> _WORK TASK 1_
Using the passage on McClure, explain why he often searches for funding or grant opportunities.
> _WORK TASK 2_
Rewrite the passage on McClure from "McClure describes another" to "him to Antarctica.", changing "composer" to "musician".
> _WORK TASK 3_
According to the passage on McClure, what musical forms might generated content work as? List them all.

> _PASSAGE TO READ_
McClure describes another approach: randomness. Here the music is generated by something else, with varying degrees of palatability and success.

"Sometimes it's going to sound beautiful," he says. "Sometimes it's not. Once you've generated that initial content, a composer has to come in and say, 'What can I do with this? Is this going to work as a melody? Is it going to work as a chord progression? If not, maybe it's going to work as a chord cluster that could decorate another part of the piece.' So it's partially this scientific translation of numbers to music. It's also very much the work of the composer who takes raw material and makes music with it."

McClure's passion, and his drive to get paid for it, led him to Antarctica.

"As a working composer," he says, "Part of my job is actually finding ways to get paid as an artist, so I'm frequently searching for funding or grant opportunities to do things. I stumbled upon this fellowship the National Science Foundation has called the Artists and Writers Fellowship. And what it is designed to do is to pair working artists in any discipline with scientists in the field to work side by side with them, live with them, learn everything they're doing in the field, and then come back and create artworks that tell their story. And also, in this case, tell the broader story of Antarctica."

> _STORED DATA_
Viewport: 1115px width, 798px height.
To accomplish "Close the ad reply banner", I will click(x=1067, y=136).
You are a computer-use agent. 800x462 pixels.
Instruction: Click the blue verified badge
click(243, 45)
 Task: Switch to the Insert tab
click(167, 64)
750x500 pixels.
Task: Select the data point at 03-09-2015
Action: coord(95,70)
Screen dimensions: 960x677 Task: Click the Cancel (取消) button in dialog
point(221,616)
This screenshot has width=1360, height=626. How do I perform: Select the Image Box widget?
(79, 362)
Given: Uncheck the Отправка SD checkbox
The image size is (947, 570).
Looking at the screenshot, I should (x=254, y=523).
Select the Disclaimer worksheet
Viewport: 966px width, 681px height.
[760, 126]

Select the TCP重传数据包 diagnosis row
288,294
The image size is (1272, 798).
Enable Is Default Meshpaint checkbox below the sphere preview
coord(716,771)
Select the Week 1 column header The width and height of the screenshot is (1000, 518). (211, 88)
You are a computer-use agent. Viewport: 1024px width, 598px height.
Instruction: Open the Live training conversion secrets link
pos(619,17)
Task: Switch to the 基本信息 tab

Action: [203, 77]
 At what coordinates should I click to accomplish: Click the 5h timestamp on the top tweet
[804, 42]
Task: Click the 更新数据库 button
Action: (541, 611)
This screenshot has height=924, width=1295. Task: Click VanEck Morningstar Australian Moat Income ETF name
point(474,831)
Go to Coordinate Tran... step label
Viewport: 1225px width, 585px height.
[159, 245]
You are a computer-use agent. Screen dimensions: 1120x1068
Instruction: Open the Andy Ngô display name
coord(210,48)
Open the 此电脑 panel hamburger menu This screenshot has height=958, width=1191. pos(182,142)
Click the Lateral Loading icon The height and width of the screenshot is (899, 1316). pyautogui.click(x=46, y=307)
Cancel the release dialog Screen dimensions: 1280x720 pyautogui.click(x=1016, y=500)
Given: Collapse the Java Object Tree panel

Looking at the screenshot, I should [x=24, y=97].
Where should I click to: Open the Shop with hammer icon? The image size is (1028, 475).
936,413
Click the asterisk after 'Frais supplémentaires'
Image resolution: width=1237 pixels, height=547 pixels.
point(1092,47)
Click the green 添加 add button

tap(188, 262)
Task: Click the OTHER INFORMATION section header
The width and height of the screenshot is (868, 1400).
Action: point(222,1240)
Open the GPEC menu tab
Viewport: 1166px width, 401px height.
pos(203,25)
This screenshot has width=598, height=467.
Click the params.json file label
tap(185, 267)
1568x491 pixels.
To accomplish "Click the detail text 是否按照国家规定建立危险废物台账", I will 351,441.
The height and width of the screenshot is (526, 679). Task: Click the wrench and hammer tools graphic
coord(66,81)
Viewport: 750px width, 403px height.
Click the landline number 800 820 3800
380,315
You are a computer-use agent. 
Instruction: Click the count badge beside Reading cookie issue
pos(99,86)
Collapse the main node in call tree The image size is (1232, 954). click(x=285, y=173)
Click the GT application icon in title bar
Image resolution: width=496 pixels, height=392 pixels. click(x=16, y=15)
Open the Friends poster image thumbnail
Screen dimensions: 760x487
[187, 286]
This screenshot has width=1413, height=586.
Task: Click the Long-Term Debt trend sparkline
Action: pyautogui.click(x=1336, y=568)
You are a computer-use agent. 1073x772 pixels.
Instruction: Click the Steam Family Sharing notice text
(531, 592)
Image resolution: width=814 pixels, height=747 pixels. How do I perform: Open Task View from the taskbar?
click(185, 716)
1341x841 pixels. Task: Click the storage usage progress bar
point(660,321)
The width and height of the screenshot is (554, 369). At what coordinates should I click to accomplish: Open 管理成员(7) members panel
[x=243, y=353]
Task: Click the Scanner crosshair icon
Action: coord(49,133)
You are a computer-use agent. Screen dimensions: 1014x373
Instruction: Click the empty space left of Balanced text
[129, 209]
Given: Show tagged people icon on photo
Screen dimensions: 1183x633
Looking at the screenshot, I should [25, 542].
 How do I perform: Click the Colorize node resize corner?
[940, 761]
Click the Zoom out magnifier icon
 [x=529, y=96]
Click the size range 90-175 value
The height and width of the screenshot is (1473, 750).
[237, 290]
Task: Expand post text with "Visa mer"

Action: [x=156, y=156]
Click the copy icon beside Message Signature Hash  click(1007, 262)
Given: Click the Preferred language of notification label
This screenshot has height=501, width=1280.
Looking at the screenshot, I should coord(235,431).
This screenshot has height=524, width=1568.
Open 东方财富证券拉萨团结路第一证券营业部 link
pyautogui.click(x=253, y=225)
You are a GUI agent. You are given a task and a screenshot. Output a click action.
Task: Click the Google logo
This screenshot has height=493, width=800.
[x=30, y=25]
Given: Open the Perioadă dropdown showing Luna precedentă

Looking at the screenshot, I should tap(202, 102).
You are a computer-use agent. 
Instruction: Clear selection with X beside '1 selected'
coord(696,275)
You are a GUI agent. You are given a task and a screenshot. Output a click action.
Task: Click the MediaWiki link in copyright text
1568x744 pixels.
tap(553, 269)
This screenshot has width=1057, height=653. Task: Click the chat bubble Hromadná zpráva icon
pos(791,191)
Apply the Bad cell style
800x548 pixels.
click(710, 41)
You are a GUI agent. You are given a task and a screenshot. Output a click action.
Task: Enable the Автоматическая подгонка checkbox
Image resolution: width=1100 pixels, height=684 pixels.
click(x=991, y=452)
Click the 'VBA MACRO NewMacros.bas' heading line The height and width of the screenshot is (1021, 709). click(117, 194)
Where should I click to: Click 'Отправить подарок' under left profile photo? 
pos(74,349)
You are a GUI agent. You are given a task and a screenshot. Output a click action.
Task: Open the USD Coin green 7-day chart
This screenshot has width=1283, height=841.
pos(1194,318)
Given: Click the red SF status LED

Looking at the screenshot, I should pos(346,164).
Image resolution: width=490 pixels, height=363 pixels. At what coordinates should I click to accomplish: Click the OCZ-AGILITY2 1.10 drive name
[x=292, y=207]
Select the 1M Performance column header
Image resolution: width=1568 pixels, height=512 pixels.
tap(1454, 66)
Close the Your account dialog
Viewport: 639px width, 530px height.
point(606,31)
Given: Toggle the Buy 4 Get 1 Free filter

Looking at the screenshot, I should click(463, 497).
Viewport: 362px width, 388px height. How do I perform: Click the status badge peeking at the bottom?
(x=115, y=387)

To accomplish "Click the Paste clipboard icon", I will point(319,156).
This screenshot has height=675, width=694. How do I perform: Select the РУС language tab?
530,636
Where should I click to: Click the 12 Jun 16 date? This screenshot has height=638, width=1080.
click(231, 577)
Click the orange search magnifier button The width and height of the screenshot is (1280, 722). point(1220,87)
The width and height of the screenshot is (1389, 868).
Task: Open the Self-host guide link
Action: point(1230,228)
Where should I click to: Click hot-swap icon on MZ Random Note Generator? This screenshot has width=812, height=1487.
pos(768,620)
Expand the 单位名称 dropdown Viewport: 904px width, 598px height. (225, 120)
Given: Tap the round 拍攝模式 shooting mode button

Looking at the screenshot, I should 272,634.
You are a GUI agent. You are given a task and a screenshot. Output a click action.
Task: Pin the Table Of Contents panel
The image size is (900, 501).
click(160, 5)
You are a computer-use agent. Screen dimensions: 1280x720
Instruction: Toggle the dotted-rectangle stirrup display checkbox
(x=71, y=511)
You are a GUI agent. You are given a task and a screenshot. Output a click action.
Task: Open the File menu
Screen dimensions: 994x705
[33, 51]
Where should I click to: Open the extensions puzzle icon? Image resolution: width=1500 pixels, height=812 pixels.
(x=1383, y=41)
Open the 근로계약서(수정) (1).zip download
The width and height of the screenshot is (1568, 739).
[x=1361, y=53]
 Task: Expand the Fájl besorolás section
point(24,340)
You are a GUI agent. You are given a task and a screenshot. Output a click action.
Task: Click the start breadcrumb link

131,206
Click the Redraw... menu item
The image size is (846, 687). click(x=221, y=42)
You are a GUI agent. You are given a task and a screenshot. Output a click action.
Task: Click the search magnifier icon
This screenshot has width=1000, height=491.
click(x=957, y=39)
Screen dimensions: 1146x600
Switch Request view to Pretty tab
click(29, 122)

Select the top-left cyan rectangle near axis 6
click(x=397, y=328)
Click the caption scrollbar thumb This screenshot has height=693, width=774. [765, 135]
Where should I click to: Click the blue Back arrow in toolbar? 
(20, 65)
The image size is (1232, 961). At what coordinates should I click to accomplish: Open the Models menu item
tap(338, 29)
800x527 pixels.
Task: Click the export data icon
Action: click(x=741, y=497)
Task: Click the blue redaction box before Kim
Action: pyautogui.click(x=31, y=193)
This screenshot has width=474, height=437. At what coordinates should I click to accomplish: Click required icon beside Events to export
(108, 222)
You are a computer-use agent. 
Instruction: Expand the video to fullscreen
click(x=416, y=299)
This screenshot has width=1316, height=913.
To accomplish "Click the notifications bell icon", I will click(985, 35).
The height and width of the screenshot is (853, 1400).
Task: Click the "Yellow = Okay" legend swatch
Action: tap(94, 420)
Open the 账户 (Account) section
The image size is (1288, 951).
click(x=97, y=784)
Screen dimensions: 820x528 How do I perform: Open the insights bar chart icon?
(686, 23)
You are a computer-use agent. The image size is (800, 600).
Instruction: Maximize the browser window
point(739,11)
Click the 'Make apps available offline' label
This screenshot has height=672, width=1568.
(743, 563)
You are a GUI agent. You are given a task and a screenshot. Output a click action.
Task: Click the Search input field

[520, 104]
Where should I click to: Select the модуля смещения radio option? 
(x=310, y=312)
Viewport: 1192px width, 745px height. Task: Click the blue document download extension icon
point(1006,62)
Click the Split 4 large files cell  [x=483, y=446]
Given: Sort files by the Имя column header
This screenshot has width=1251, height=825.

> _WRITTEN RESPONSE 1_
As a working composer, part of his job is finding ways to get paid as an artist, so he frequently looks for funding or grant opportunities to do things.

> _WRITTEN RESPONSE 2_
McClure describes another approach: randomness. Here the music is generated by something else, with varying degrees of palatability and success.

"Sometimes it's going to sound beautiful," he says. "Sometimes it's not. Once you've generated that initial content, a musician has to come in and say, 'What can I do with this? Is this going to work as a melody? Is it going to work as a chord progression? If not, maybe it's going to work as a chord cluster that could decorate another part of the piece.' So it's partially this scientific translation of numbers to music. It's also very much the work of the musician who takes raw material and makes music with it."

McClure's passion, and his drive to get paid for it, led him to Antarctica.

> _WRITTEN RESPONSE 3_
- A melody
- A chord progression
- A chord cluster that could decorate another part of the piece